Its not just about Christmas either, although it does become overwhelmingly obvious at this time of year. I have seen nursery and primary children "graduate", complete with cap and gown leaving little to look forward later; I recently heard of a family having a three-tiered cake for their baby's first birthday (and couldn't help wondering what their wedding cake would be like); "youth groups" which once catered for teenagers seem increasingly to be the domain of younger children; and I'm sure there are a multitude of other examples.
The most dangerous aspect of it is undoubtedly the credit culture, where a whole culture telling you that you don't have to wait has led to a spiralling personal debt crisis about which the entire establishment seems to be keeping its head firmly buried in the sand. It may sound like an exaggeration to equate putting up your Christmas tree on the first of December with the growth in the pay day loan industry, but I wonder if somewhere along the line they are symptoms of the same culture.

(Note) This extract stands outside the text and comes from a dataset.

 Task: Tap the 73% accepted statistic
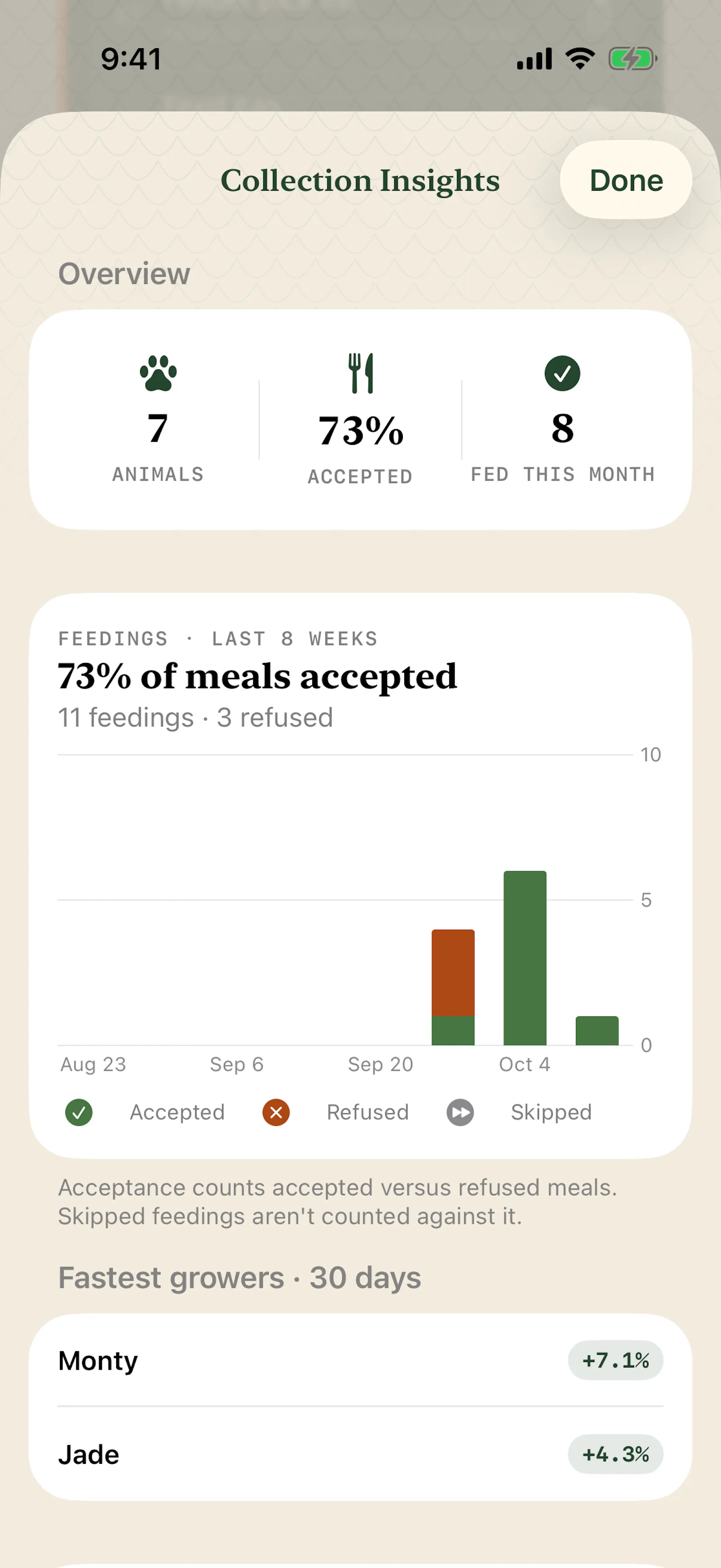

I am not saying I have got the balance right myself, in fact, I am fairly certain I haven't. Because although I have definitely not started celebrating Christmas yet, neither have I set aside enough time to actively anticipate the season to come (by which I don't mean getting my Christmas cards written, although that would probably not be a bad idea some time soon).
Waiting does not mean just "carrying on as usual for a bit longer before beginning" but actively looking forward. I think that is the point of the season of Advent in the church calendar: not to be a time of just carrying on as normal, nor to be a time to start celebrating Christmas already; but a time to actively look forward to celebrations to come; to live in the joyful hope of a future promise.
It is this "waiting in hope" which I fear we have somewhat lost and, although I don't know how, would like us to be able to collectively rediscover.